June is Pride Month, celebrating the LGBTel-em-el-oh-pee community past, present and future.
Writing on the subject is intimidating, because as someone who identifies with one of the letters in LGBT, the issues of equal rights feel raw, impassioned and profound. I am not an unbiased voice on the matter.
Growing up queer was almost indescribably difficult, and so much of who I am today was shaped by the negativity I experienced, not merely “often” – self-hate, fear and crippled self-esteem made it scary and gross for me every waking moment; thinking I needed to hide and obfuscate my unwanted inclinations meant that many of those I loved were kept from helping me, or even fully knowing me, which made for a special kind of awful loneliness.

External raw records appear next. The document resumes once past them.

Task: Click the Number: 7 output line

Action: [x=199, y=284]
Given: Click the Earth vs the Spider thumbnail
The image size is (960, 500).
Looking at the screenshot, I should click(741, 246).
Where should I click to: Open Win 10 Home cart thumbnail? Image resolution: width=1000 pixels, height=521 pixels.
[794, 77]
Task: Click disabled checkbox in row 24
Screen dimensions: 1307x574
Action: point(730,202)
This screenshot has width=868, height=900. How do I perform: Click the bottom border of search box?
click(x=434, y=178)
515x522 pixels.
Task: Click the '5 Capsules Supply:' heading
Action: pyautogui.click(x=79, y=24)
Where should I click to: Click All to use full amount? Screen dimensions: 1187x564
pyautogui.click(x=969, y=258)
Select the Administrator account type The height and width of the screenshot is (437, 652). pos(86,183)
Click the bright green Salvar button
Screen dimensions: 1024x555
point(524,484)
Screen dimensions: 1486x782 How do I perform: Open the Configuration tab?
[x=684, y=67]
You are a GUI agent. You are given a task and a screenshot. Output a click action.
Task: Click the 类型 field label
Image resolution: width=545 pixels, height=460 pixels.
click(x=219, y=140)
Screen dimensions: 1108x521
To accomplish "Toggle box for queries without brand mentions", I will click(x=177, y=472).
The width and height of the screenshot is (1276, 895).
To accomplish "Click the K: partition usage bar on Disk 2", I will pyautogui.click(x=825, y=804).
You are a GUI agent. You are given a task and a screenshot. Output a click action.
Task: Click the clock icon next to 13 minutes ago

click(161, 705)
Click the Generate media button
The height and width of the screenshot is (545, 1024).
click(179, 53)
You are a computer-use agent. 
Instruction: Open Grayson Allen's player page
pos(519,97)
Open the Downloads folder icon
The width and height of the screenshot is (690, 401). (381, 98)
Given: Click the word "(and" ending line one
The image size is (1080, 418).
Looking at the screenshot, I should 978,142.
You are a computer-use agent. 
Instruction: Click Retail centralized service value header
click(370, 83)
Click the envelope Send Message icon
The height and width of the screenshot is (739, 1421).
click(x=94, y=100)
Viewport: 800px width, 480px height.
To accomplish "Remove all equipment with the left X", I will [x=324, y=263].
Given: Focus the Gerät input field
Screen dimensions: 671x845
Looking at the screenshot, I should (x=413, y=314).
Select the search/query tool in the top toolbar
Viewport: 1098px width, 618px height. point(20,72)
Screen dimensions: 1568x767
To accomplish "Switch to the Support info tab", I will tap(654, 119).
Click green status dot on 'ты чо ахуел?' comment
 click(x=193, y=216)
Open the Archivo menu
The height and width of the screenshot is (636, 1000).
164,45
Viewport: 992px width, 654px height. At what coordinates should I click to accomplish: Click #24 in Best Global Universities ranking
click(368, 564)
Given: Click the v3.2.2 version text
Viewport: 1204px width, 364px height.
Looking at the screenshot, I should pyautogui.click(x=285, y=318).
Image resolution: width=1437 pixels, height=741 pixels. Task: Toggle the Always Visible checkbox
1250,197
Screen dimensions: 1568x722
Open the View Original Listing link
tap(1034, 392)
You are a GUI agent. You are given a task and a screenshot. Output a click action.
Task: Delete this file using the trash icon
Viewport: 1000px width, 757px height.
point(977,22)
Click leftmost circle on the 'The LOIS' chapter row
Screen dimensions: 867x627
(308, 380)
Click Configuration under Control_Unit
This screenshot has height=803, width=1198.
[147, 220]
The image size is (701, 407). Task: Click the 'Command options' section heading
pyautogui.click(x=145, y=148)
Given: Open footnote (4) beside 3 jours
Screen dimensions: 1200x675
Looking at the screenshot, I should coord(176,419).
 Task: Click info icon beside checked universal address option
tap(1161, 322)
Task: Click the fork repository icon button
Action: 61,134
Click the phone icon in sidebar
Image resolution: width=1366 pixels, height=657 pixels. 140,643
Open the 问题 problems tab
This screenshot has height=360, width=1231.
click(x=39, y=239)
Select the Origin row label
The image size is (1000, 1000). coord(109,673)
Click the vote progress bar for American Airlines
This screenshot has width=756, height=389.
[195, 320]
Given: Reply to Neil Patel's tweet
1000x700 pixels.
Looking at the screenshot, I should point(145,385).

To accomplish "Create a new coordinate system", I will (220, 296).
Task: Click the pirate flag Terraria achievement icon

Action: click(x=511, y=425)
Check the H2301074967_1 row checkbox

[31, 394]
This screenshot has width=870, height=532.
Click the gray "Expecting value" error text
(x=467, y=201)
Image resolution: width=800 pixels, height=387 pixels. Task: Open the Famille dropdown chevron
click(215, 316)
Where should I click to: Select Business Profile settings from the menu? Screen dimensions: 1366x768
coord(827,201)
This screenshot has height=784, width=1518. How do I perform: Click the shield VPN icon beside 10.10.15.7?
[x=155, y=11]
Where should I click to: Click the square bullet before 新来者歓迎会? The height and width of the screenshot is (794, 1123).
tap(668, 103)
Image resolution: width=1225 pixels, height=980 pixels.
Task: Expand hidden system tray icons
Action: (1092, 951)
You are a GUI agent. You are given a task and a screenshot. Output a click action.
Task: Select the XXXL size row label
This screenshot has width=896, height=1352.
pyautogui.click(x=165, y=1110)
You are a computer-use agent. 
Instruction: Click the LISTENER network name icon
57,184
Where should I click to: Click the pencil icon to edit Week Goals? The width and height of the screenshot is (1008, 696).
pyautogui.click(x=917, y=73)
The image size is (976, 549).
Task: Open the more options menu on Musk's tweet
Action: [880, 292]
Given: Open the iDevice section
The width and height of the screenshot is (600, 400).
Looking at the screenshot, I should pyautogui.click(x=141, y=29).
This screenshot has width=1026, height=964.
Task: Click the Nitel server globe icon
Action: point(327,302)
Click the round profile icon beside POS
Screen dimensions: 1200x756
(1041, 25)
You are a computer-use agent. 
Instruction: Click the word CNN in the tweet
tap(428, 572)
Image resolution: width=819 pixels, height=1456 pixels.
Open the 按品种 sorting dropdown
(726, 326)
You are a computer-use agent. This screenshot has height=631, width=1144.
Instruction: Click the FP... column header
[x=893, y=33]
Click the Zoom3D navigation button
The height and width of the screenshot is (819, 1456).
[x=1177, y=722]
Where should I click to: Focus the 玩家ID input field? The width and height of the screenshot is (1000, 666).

In nearly every aspect of my life I see how I’m still "recovering" from being queer. For example: growing up, sports and physical fitness seemed like a test of manliness; I was so terrified of failing (which, I feared, would subsequently shine a light on my queerness) that exercise and playing outdoor games became something scary and intimidating, which in turn affected my fitness habits for life. It’s only in the last decade that I could drum up the courage to start exercising. This may sound ridiculous, but it really does cut that deep – that jogging around the block isn’t just something to get my heart-rate up, but something I’ve had to push myself to do in spite of a fear of being targeted for some form of ridicule. That’s just one example – there’s many more, equally pathetic and utterly unnecessary.